Granada has new mosque

MADRID, July 9: Six centuries after the Moors were expelled from Granada, the capital of the last Arab kingdom in Spain now has a mosque again.

Built on the Albaicin hill facing the Moorish Alhambra palace, the new mosque is the result of 20 years of effort by the southern city’s Muslim community, which acquired the site thanks to a donation from Libya.

The mosque complex, which is due to be opened on Thursday, includes an Islamic centre, gardens and a terrace looking out over the Sierra Nevada mountains and the Alhambra. Catholic monarchs Ferdinand and Isabella in 1492 took control of the Alhambra when its last Muslim sultan, Boabdil, handed over the keys to the citadel in tears.

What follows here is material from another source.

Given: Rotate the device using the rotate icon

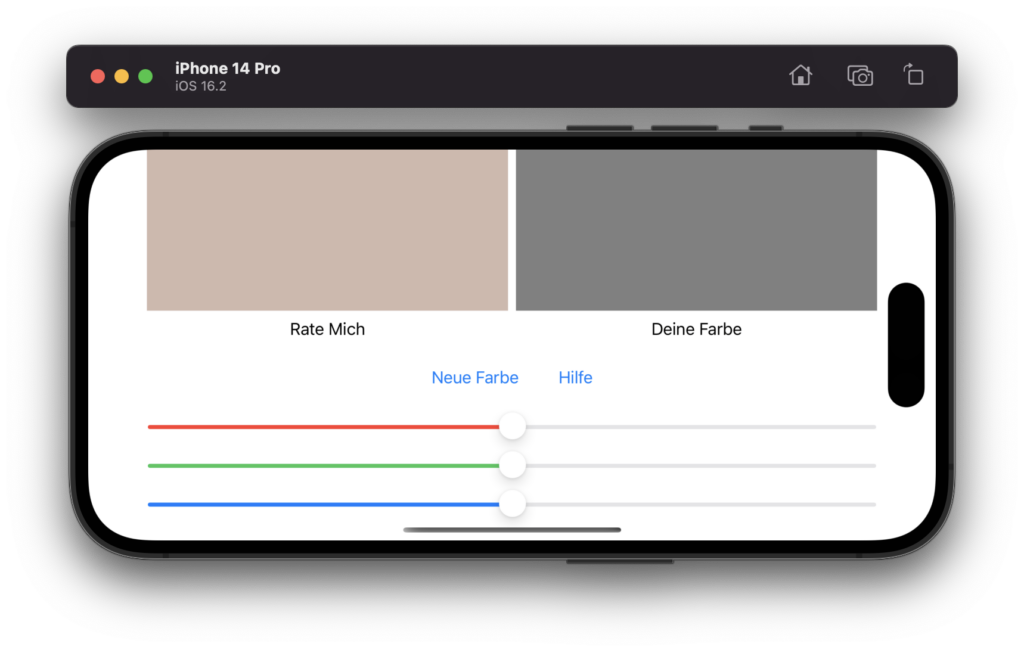Looking at the screenshot, I should coord(913,75).
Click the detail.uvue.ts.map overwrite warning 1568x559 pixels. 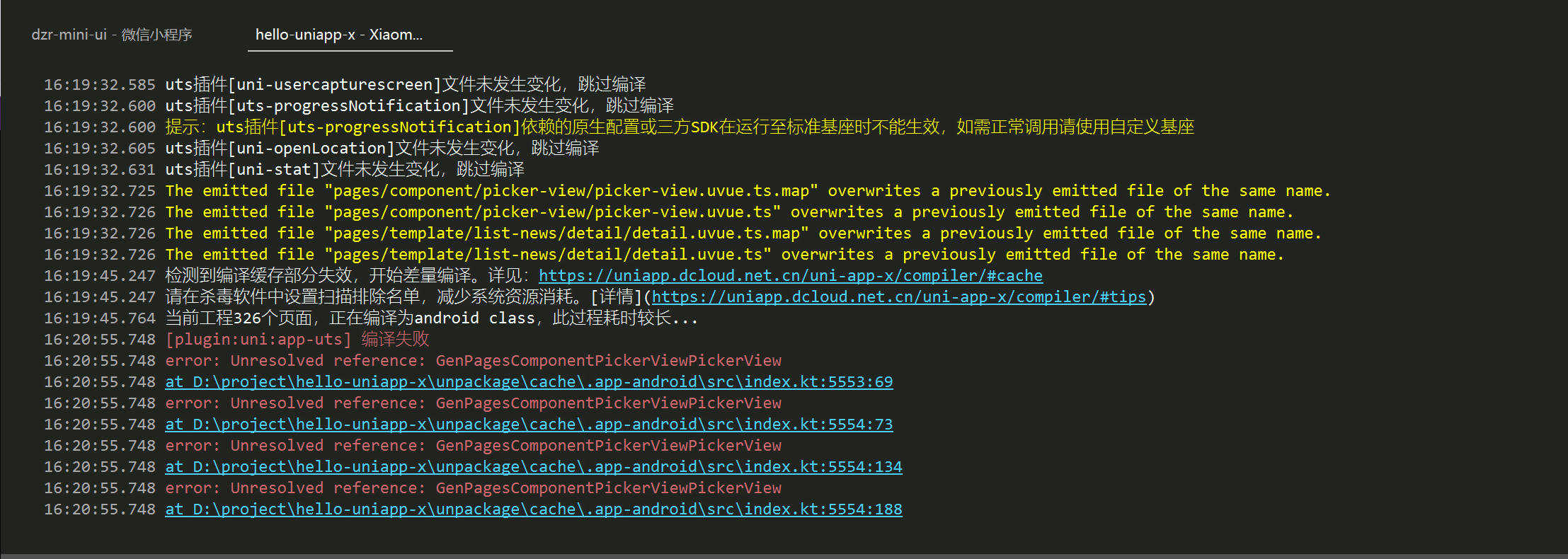point(743,234)
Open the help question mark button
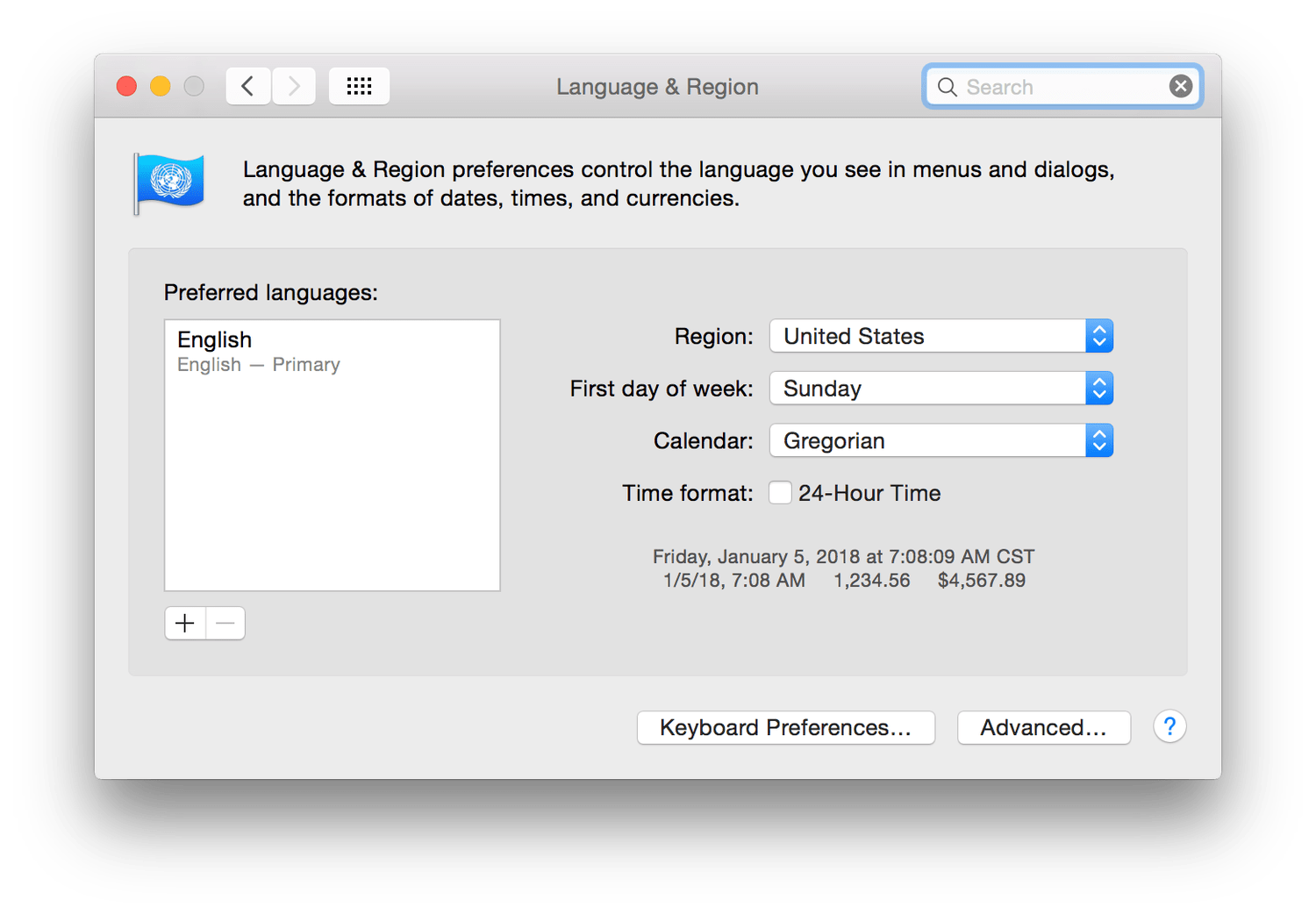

After Libya provided the initial funds, the project was taken up by Sheikh Ben Mohamed al Kassimi, the Emir of Sharjah in the United Arab Emirates, who put up most of the four million euros ($4.5 million) needed to construct the mosque. Other Muslim states, notably Morocco, Brunei and Malaysia, also contributed money.

The mosque project ran into difficulties with the death of Morocco’s King Hassan II, who was very attached to the scheme.

Five years after the first stone was laid, the white mosque now graces the hill that once dominated the Arab quarter of medieval Granada.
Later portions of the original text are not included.